• **WHAT YOU WILL DO**:
All lines from the first line of the material up to and including the line with "Task: Open the Script dropdown arrow" must be copied exactly, and no others.

• **DATA FOR THIS EXERCISE**:
+ + + +
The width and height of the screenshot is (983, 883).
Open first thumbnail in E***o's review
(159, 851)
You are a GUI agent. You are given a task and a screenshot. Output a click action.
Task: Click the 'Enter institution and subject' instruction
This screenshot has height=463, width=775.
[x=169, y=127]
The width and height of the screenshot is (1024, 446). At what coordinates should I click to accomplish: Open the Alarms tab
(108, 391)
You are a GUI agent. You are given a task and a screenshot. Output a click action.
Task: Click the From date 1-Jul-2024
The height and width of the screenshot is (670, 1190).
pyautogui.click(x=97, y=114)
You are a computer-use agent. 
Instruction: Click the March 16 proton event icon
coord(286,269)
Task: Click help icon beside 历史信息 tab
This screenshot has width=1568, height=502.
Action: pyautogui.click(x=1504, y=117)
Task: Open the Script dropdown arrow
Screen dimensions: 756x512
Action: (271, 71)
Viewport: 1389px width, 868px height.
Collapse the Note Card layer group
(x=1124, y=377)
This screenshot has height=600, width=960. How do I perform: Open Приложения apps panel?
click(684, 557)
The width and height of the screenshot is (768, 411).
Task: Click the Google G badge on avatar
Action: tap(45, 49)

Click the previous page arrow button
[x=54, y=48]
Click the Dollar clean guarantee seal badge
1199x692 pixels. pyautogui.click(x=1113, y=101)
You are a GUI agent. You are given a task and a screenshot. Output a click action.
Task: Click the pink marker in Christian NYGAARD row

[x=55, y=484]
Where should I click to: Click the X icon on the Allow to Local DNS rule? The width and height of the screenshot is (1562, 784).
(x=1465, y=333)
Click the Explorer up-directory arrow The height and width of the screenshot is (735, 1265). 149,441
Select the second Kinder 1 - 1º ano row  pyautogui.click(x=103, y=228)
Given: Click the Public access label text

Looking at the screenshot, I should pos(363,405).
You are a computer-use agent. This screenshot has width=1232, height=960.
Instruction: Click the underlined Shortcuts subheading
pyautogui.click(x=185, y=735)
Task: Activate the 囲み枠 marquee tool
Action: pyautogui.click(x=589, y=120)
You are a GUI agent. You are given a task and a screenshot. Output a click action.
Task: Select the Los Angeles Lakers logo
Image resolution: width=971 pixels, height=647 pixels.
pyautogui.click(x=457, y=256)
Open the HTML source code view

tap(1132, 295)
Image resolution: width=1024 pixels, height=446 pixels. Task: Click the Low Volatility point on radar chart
+ + + +
• **SOLUTION TO THE EXERCISE**:
The width and height of the screenshot is (983, 883).
Open first thumbnail in E***o's review
(159, 851)
You are a GUI agent. You are given a task and a screenshot. Output a click action.
Task: Click the 'Enter institution and subject' instruction
This screenshot has height=463, width=775.
[x=169, y=127]
The width and height of the screenshot is (1024, 446). At what coordinates should I click to accomplish: Open the Alarms tab
(108, 391)
You are a GUI agent. You are given a task and a screenshot. Output a click action.
Task: Click the From date 1-Jul-2024
The height and width of the screenshot is (670, 1190).
pyautogui.click(x=97, y=114)
You are a computer-use agent. 
Instruction: Click the March 16 proton event icon
coord(286,269)
Task: Click help icon beside 历史信息 tab
This screenshot has width=1568, height=502.
Action: pyautogui.click(x=1504, y=117)
Task: Open the Script dropdown arrow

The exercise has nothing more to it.